Collected data entries:
====================
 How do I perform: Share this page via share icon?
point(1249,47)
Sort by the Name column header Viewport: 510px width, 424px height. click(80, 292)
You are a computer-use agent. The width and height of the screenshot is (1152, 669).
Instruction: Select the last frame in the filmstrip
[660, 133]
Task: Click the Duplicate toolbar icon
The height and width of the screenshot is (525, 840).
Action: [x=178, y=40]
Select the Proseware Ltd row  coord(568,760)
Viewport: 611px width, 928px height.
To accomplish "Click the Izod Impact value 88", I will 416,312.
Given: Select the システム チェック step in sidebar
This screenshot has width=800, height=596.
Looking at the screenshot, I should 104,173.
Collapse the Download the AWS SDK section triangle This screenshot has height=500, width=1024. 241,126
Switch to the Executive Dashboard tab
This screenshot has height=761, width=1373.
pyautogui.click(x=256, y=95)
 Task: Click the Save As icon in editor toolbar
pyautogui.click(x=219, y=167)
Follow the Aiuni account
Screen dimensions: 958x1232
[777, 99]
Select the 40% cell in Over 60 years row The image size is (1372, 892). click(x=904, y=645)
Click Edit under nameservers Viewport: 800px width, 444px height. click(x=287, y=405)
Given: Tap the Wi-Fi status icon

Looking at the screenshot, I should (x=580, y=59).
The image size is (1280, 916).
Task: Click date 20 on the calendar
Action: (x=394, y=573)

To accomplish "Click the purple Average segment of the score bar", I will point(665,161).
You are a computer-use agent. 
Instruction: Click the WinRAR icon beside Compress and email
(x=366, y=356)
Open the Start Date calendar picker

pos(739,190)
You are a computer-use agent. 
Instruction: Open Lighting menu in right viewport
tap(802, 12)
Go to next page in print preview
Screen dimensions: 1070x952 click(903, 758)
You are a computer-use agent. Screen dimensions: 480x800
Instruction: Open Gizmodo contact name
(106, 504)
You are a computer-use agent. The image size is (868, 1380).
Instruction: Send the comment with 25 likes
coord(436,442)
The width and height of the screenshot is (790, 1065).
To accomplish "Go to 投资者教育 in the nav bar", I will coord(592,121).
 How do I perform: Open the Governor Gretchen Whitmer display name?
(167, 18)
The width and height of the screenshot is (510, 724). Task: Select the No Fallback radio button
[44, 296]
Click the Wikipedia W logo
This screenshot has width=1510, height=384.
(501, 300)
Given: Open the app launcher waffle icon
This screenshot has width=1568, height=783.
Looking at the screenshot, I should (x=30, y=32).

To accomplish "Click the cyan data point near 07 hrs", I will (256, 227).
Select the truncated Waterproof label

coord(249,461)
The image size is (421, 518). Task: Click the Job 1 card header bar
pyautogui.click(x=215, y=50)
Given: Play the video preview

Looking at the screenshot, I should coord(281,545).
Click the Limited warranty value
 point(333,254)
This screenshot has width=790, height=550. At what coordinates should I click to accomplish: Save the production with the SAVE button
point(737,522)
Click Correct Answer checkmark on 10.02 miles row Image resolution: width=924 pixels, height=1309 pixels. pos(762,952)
====================
* WHAT TO PRODUCE *
Copy out every line of the records that the string "will" appears in.

* EXERCISE ANSWER *
To accomplish "Click the Izod Impact value 88", I will 416,312.
To accomplish "Click the purple Average segment of the score bar", I will point(665,161).
To accomplish "Go to 投资者教育 in the nav bar", I will coord(592,121).
To accomplish "Click the cyan data point near 07 hrs", I will (256, 227).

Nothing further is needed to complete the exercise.